Eu entendo essa necessidade de ser contemplada pelo amor de um rapaz, mas você não precisa que alguém te diga como você é linda, inteligente e querida. Cristo já provou o quanto você é amada e o fez sem dizer uma palavra, pois foi como ovelha muda aos seus tosquiadores.

Quem te deu esperanças e depois te feriu talvez não conheça essa fonte do verdadeiro amor e por isso não soube te tratar com o valor que você tem. Seu valor é inestimável e não é definido pela forma como os outros te tratam. Minha amiga, você é amada, cuidada e querida. Deus não te deixou nem por um momento durante esse processo e, como Pai zeloso que é, só está aguardando você voltar para os braços dele. Nele você é completa.
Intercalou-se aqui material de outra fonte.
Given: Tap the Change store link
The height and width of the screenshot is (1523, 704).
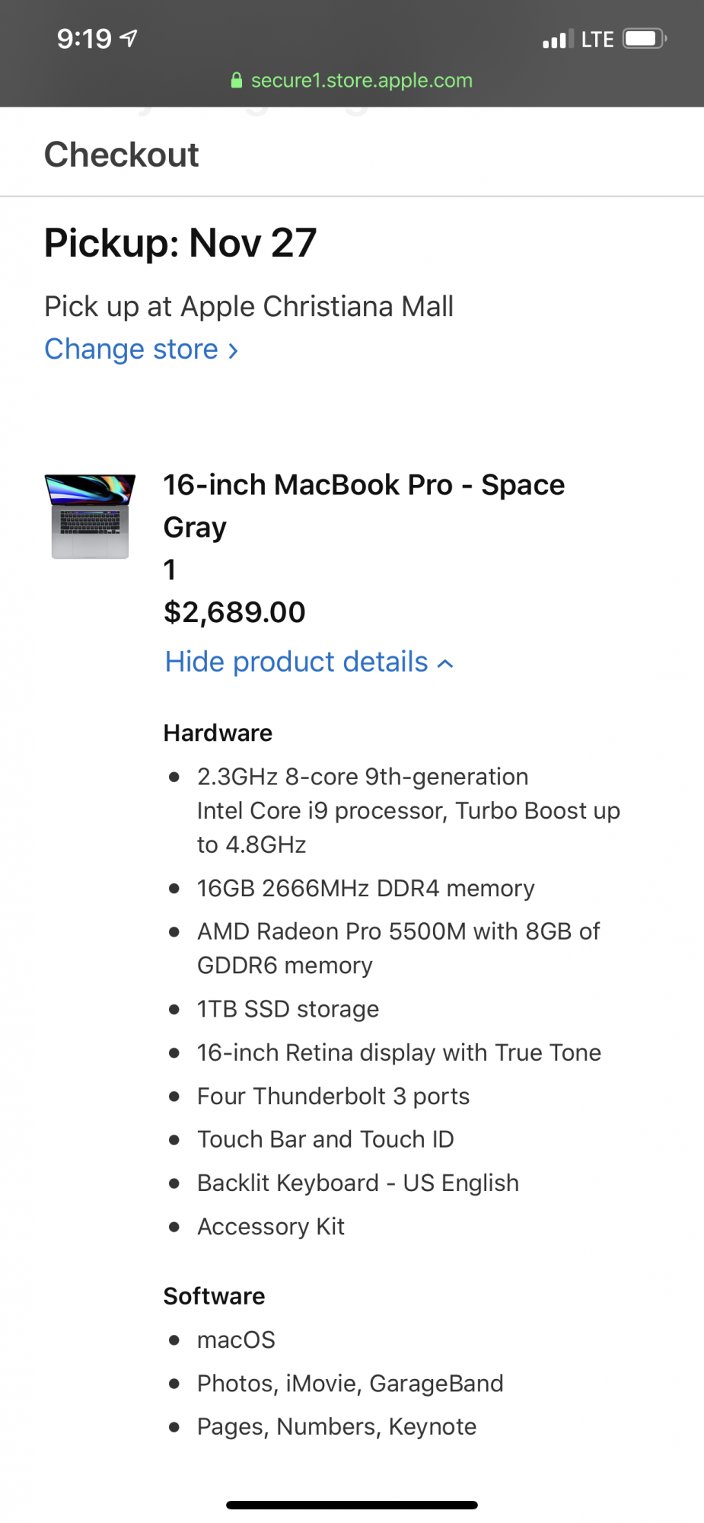Looking at the screenshot, I should 132,350.
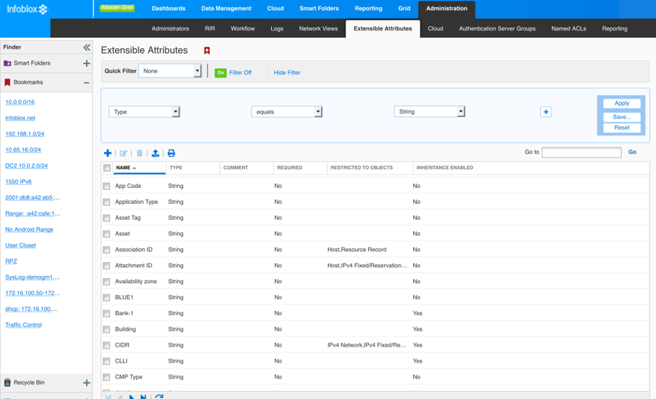Viewport: 656px width, 399px height.
Task: Collapse the Finder panel with double-arrow icon
Action: 86,47
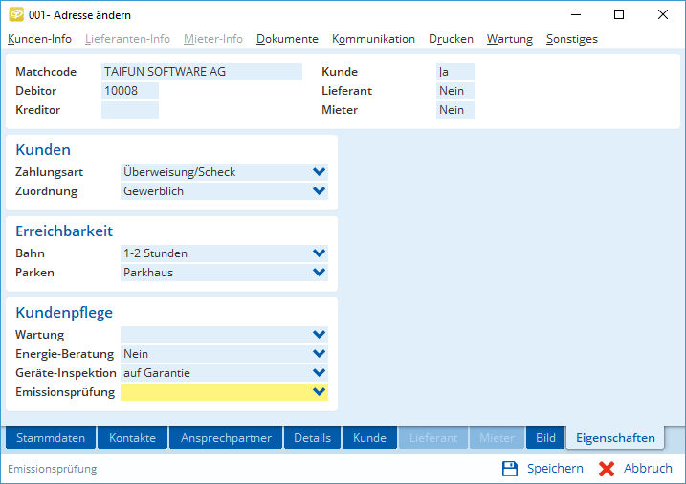This screenshot has height=484, width=686.
Task: Click the yellow app icon in title bar
Action: (x=15, y=14)
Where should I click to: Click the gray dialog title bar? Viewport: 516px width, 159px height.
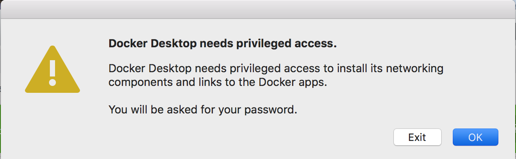click(x=258, y=9)
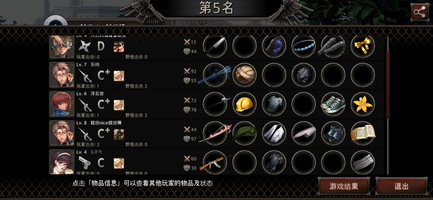
Task: Click the gold ribbon bow accessory
Action: coord(362,46)
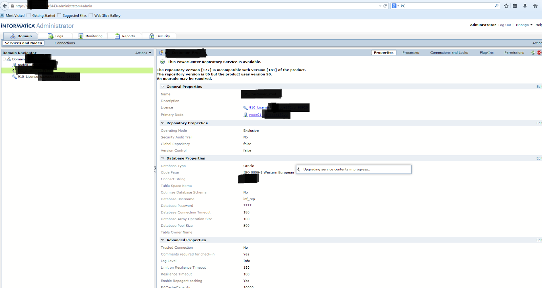Image resolution: width=542 pixels, height=288 pixels.
Task: Open the Firefox downloads arrow icon
Action: pyautogui.click(x=525, y=6)
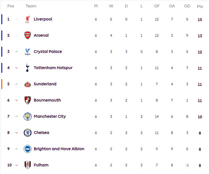Click the Crystal Palace eagle crest
The width and height of the screenshot is (209, 174).
tap(27, 52)
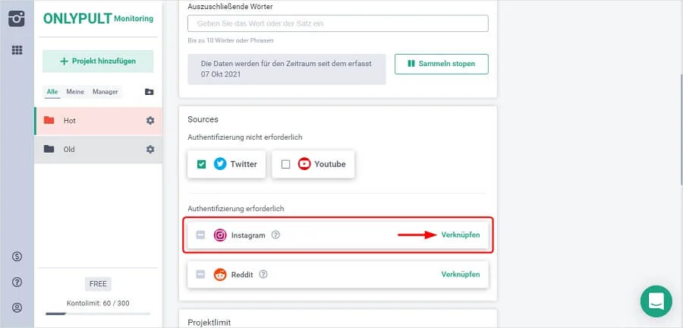683x328 pixels.
Task: Enable the Youtube source checkbox
Action: tap(285, 164)

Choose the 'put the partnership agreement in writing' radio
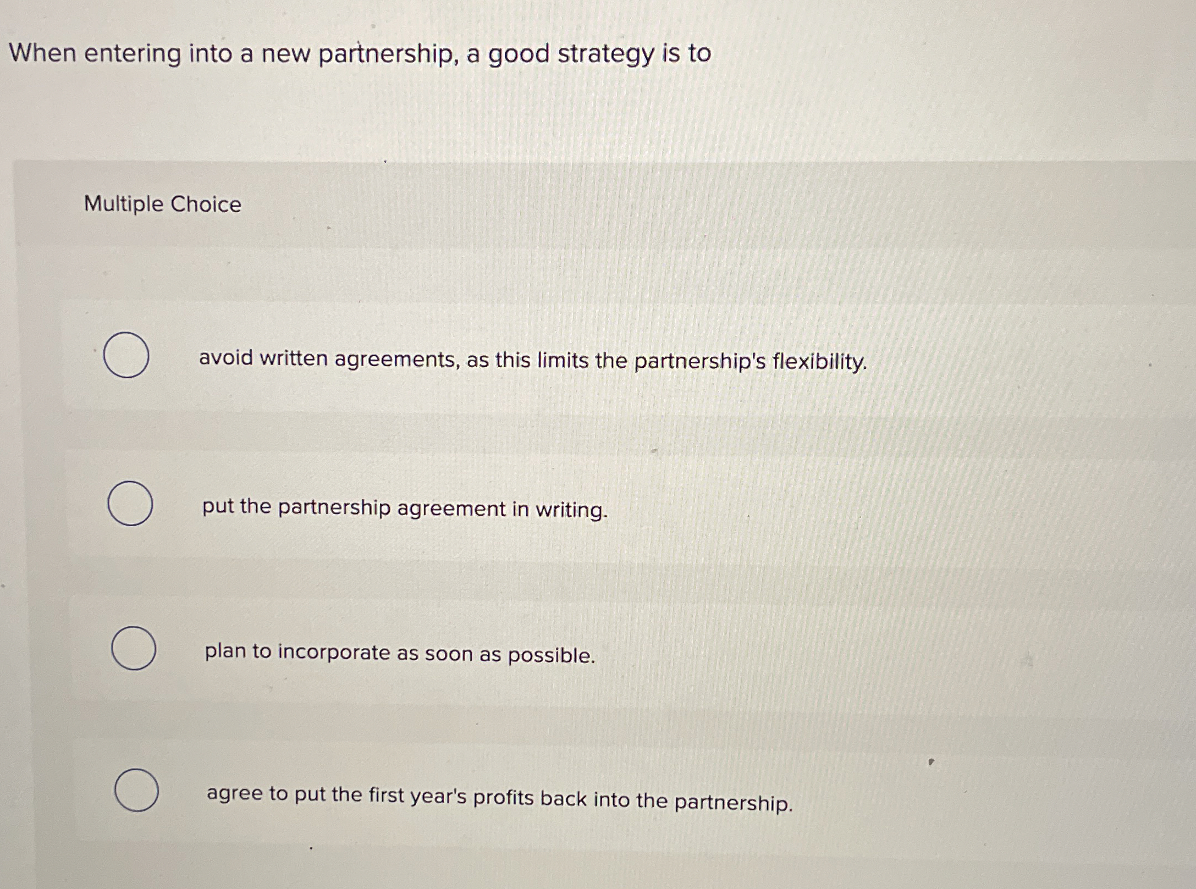[x=130, y=503]
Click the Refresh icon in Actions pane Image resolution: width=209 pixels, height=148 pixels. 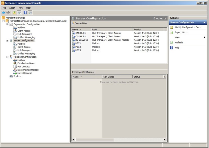coord(172,43)
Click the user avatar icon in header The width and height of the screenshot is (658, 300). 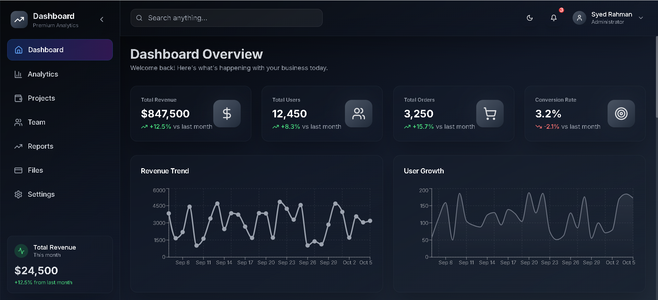(579, 18)
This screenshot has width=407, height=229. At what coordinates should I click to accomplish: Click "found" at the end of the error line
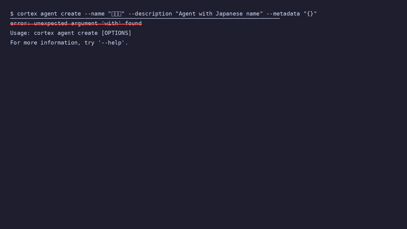[x=133, y=23]
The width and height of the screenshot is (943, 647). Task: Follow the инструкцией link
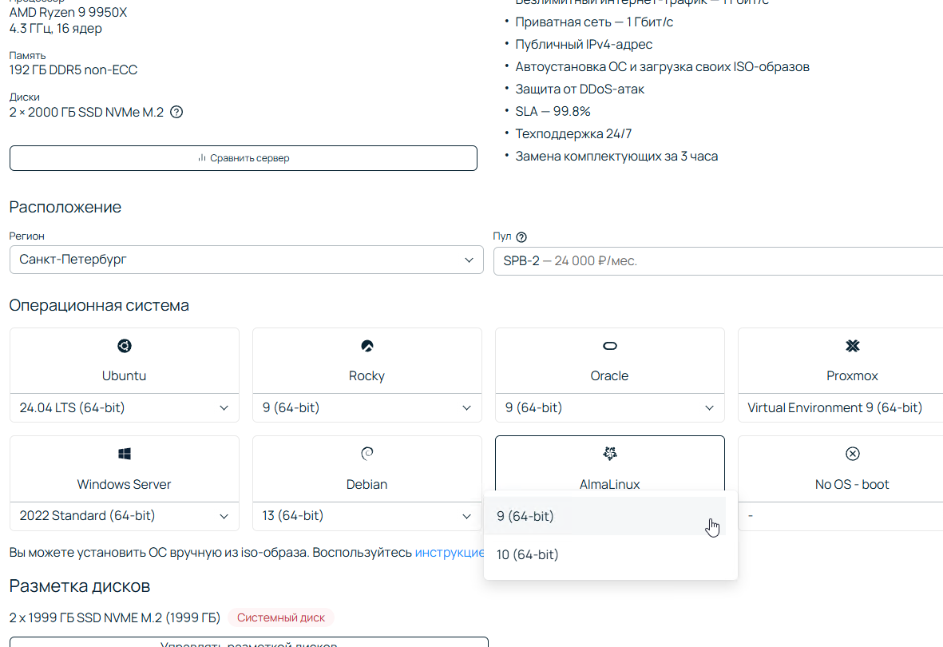coord(450,553)
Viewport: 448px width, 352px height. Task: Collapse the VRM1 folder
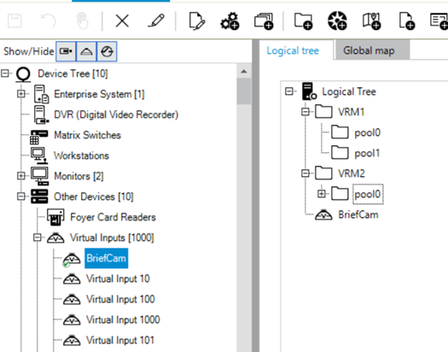305,112
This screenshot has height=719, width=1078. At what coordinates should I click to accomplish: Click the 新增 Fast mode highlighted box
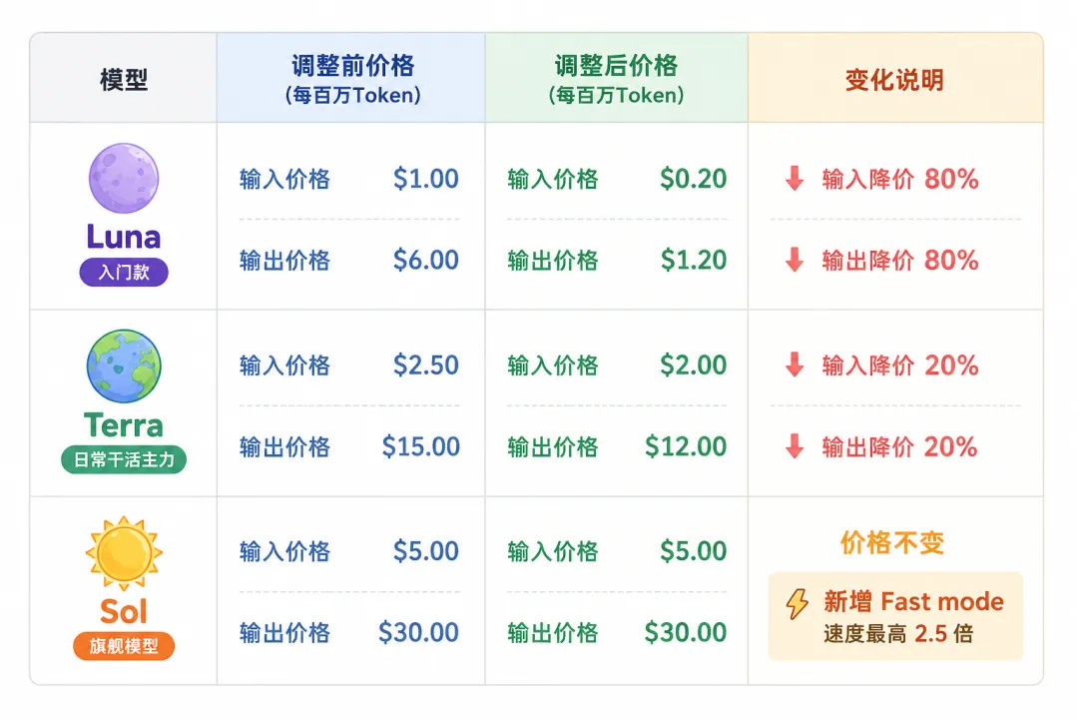pos(895,616)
Oro para que nenhuma raiz de amargura fique em você. Todas as vezes que seguir perdoando for difícil, contemple o teu Senhor na cruz, despido e machucado, porque amou até à morte, e morte de cruz, pessoas como eu e você, pecadoras, que muitas vezes desprezam seu amor. É aos pés do calvário que você receberá a força para perdoar. Mesmo que não seja mais possível restaurar a amizade entre vocês aqui neste mundo, no céu, Cristo redimirá todas as coisas, e vocês serão para sempre irmãos.

De sua irmã em Cristo que te ama muito.